Dataset records ::
++++

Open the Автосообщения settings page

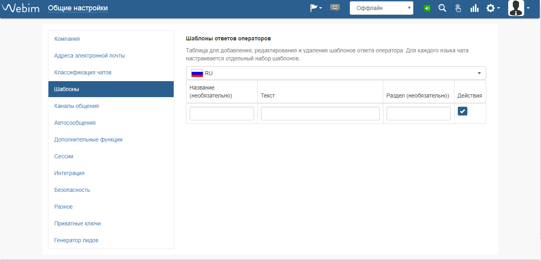click(75, 123)
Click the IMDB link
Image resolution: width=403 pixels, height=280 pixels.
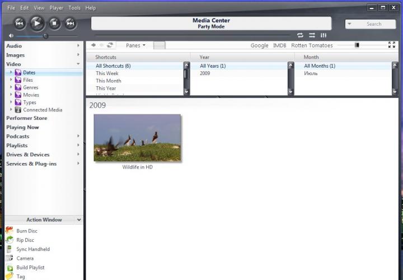point(279,45)
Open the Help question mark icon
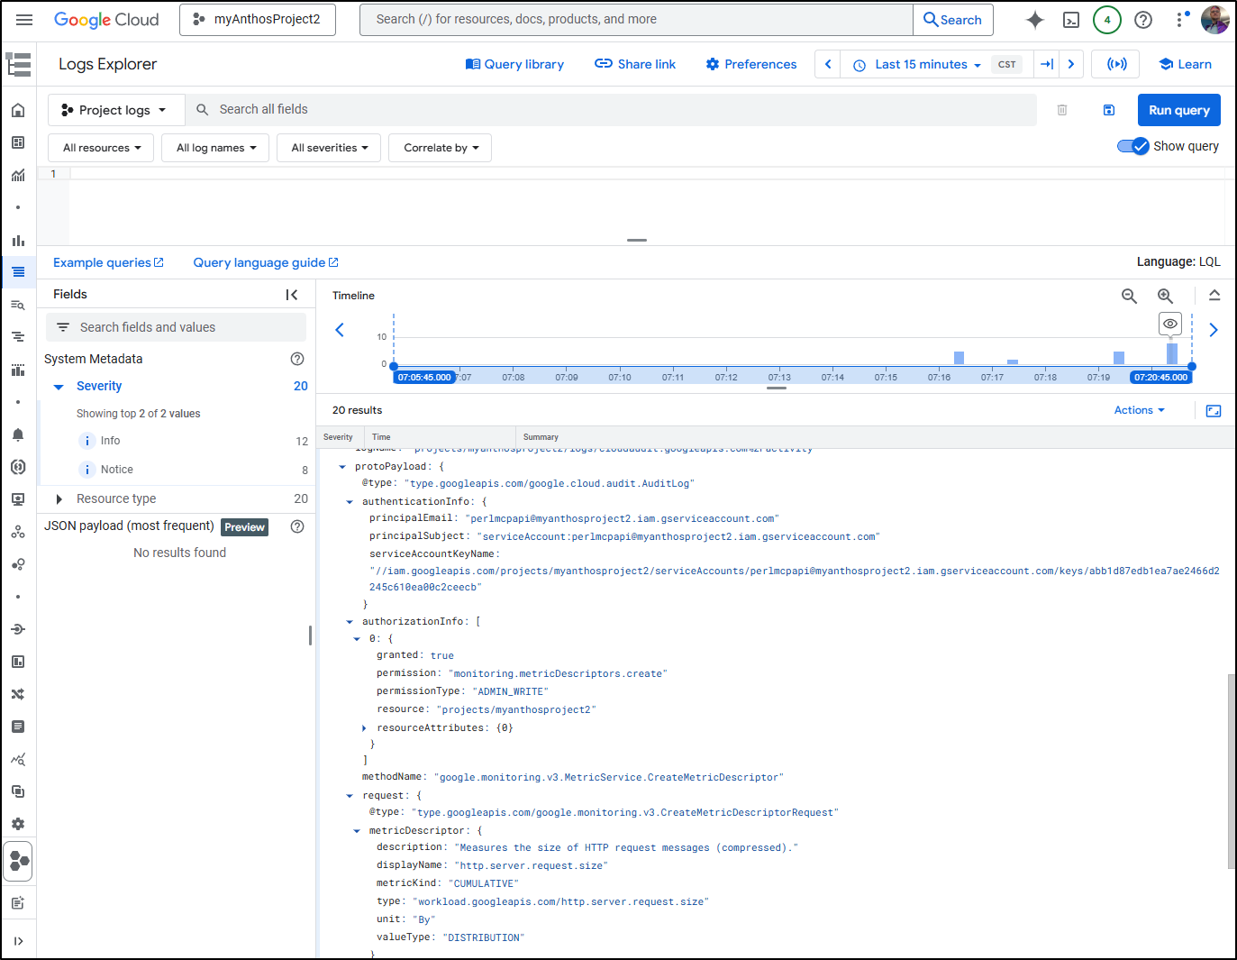This screenshot has width=1237, height=960. 1143,20
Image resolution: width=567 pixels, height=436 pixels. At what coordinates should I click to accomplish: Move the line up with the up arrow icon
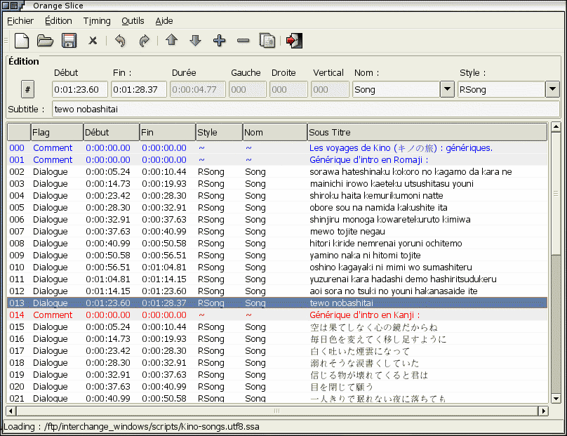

++++

Exercise :: Every record above must reappear exactly in the answer, minus its pictures.

Result ::
Open the Автосообщения settings page

click(75, 123)
Click the IMDB link
Image resolution: width=403 pixels, height=280 pixels.
point(279,45)
Open the Help question mark icon
This screenshot has width=1237, height=960. 1143,20
Image resolution: width=567 pixels, height=436 pixels. At what coordinates should I click to accomplish: Move the line up with the up arrow icon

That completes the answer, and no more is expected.